Extract everything in the material from the line containing "Where should I click to: Solo" down to the last line of the material, and reproduce those lines word for word.

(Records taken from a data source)
---*---

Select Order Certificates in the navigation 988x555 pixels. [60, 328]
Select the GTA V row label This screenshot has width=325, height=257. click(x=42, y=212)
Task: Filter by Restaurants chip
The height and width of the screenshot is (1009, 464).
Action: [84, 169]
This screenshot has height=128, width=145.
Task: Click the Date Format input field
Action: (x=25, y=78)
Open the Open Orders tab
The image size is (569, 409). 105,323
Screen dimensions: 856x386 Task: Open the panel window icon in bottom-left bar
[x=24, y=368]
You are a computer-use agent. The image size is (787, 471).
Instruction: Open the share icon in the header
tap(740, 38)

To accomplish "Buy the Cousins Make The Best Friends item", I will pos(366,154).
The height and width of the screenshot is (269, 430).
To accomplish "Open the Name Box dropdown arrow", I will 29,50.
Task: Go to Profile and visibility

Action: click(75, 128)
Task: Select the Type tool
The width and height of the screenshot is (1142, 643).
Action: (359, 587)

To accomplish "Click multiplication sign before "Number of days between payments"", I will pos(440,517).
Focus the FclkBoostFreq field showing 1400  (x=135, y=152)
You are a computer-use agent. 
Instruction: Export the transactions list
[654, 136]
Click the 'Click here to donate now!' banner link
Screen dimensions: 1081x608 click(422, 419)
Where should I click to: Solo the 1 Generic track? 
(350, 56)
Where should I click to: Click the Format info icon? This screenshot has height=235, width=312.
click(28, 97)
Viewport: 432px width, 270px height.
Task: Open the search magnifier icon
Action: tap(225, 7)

---*---

## Answer:
Where should I click to: Solo the 1 Generic track? 
(350, 56)
Where should I click to: Click the Format info icon? This screenshot has height=235, width=312.
click(28, 97)
Viewport: 432px width, 270px height.
Task: Open the search magnifier icon
Action: tap(225, 7)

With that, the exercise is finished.